ONES TO WATCH

Meet UK gaming’s ones to watch

Say hello to five up-and-coming game creators taking on the world.

Our team of App Store editors are all about celebrating new and interesting games; but here, we’re going behind the scenes to meet some of the independent creators behind some of them.

These folks are making games in tiny teams – or even entirely by themselves. And we think they’ve got big futures ahead of them.

Lulu Kadhim

Kadhim spotted an open position at Zombies, Run! developer Six To Start on Twitter back in 2016. Having played the running-meets-storytelling game before, she jumped at the opportunity to help make it.

She started out in a support role, but quickly moved into the production team to help write snippets of the world’s fiction here and there.

Kadhim is also an editor at Strange Horizons magazine and has written fiction and non-fiction for The Book Smugglers, Vice and Translunar Travelers Lounge.

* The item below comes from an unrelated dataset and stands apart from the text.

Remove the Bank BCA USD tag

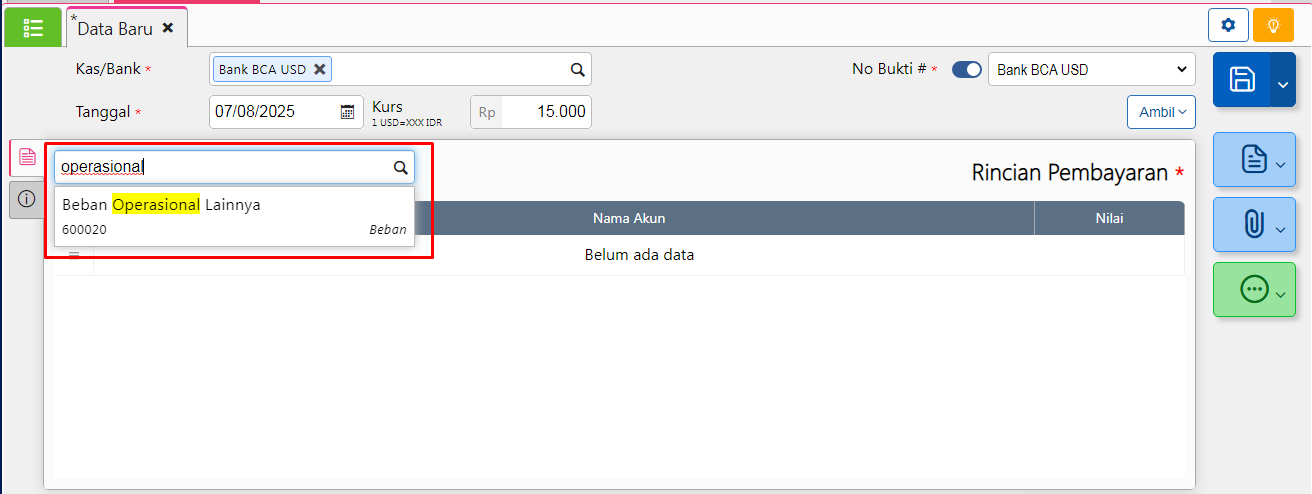click(319, 69)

Her full debut as a writer in the game came in a June 2019 story called Track the Ripper, in which you, the runner, are on the trail of Jack The Ripper.

She then moved into commissioning and editing new stories within Zombies, Run! too, as it continues to expand its catalogue of jog-along audio stories. Indeed, her work has led to a recent move into a new full-time writing role at Brace Yourself Games, maker of Crypt of the NecroDancer.

Dean Blacc

By day Dean’s an iOS app developer, but in his spare time – for almost five years – he’s been developing his love letter to ‘90s beat ’em ups: Adventures of Kidd.

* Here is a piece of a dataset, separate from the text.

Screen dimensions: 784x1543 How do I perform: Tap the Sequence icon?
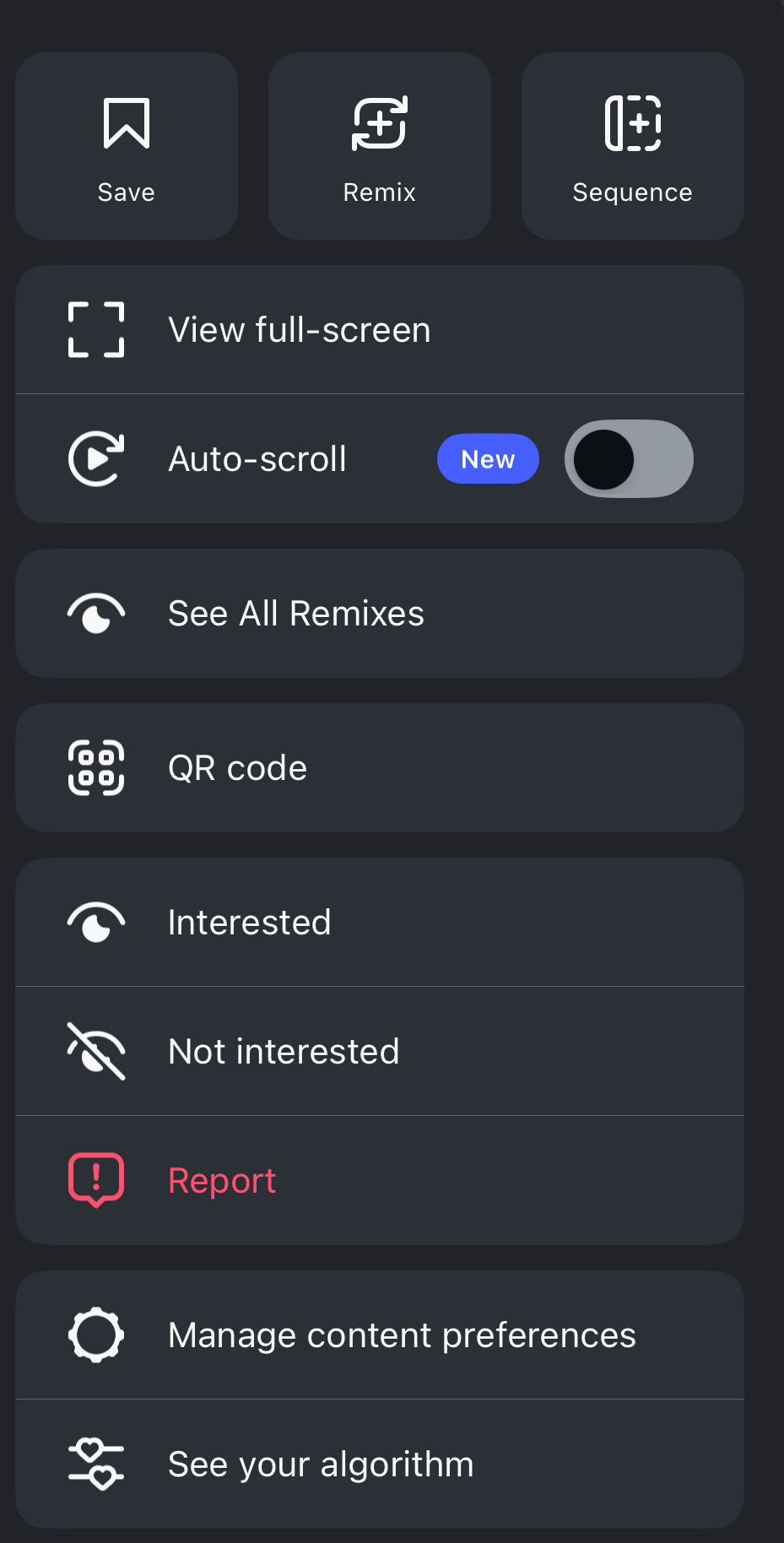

It’s a charming, retro-style scrapper with a knowing sense of humour and an easy-to-slip-into play style. Dean did all of the coding and artwork entirely by himself, and hired work acquaintance Josh Mobley to create the soundtrack.

Not content with making entire videogames in his spare time, Blacc keeps himself busy outside of games with several other design and photography projects.

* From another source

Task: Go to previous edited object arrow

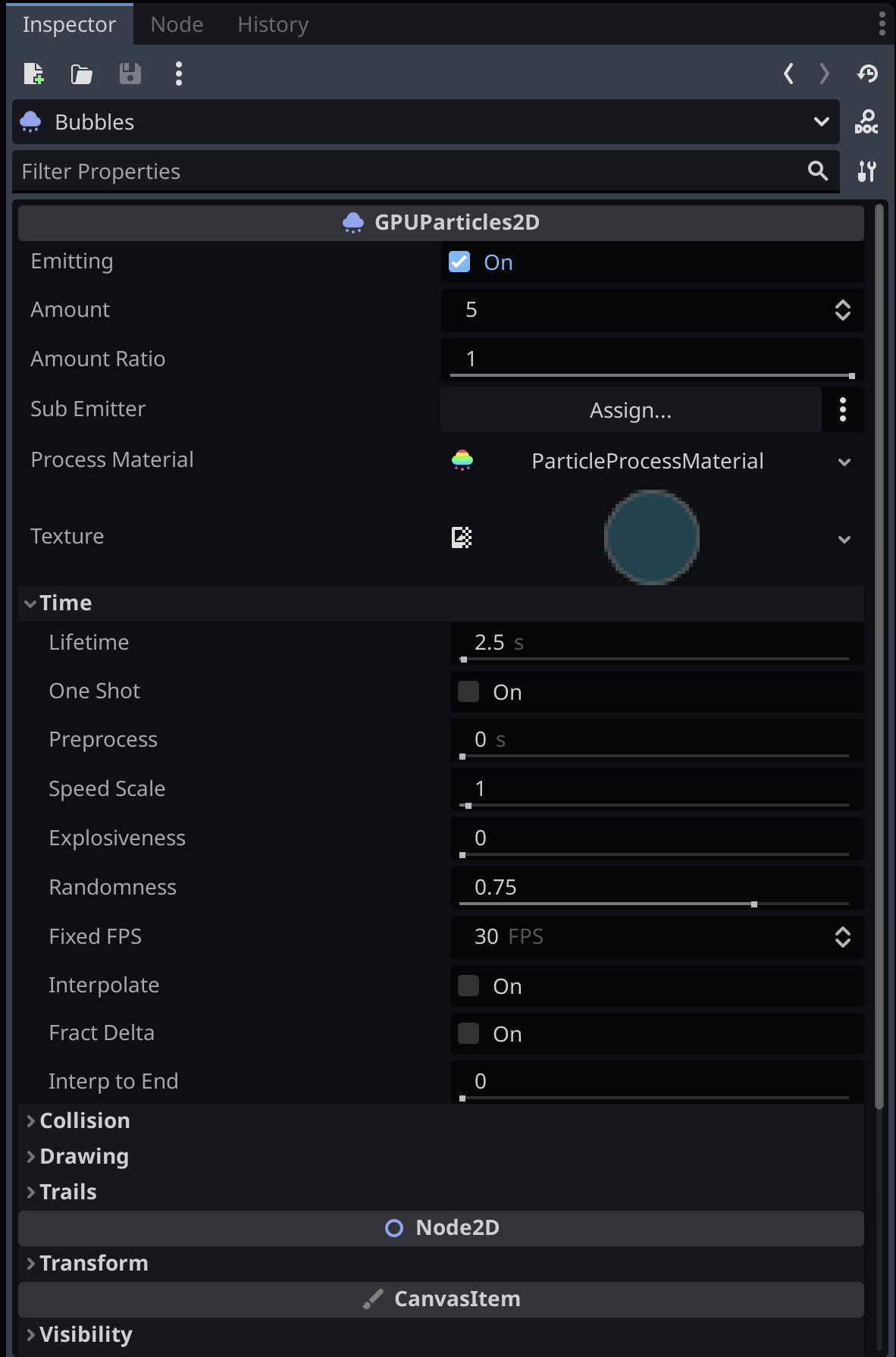Action: coord(788,74)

The game arrived on the App Store in April 2019, and ever since Dean has been busily working on a new character and new game modes, which will be added into the game in the coming months.

Megan Wheeler

The idea for Cat Tap, a cute hybrid of virtual pet and high-score game, came to Megan Wheeler when she was studying Computer Game Art at the University of Creative Arts in Farnham.

Inspired by her own mischievous kitty-cats, she learned to code, built a demo and pitched it to her University’s incubator program.

Next, she got extra programming support and fleshed the project out some more, releasing the game on the App Store as part of her course.

Wheeler and Gallagher continue to work on Cat Tap, which has evolved from a speculative student project into side hustle.

After she graduated, Wheeler landed a job at Bournemouth developer Memini, where she met coder David Gallagher. They became business partners, and relaunched Cat Tap in November 2019 with more polish and extra features to please its cat-loving players.

Wheeler and Gallagher are now working on more new features and content for their pet project, which will be added soon.

Zut Games

Experienced game developer Fritz Solares made colour-sorting puzzle game I Love Hue for his partner Fergus Evans as a Christmas present.

It was inspired by Evans’ tendency to sort all of the books in their flat by colour as a soothing, stress-busting slice of self-care.

Fergus Evans (left) and Fritz Solares (right) turned their love of sorting books by colour into a game – and now work together as Zut Games.

The original game was so popular that the duo decided to make a sequel, neatly titled I Love Hue Too.

With Solares handling programming and design and Evans on creative direction, the duo released their new game just in time for Valentine’s Day on February 13th 2020. Awww.

Loveshark

Tara Reddy has been working in the futuristic field of augmented reality (AR) since 2016. She and co-founder Sam Weekes both worked at AR app Blippar until they set up their own business, Loveshark, in August 2018.

The London studio’s debut game LaserDraw – think Pictionary in AR – was built and released in just five weeks that same summer. Then, Tara and her team started prototyping several other augmented reality ideas.

Tara Reddy and Sam Weekes founded AR pioneer Loveshark in the belief they could make and release games super-fast. And they were right.

They landed upon Dance.io, a game that tracks your movements using your device’s camera and scores you on how well you’re matching the moves on-screen.

Again, it was (somehow) built in a matter of weeks, and since its launch in July 2019, Loveshark has been adding new content and features to the game regularly.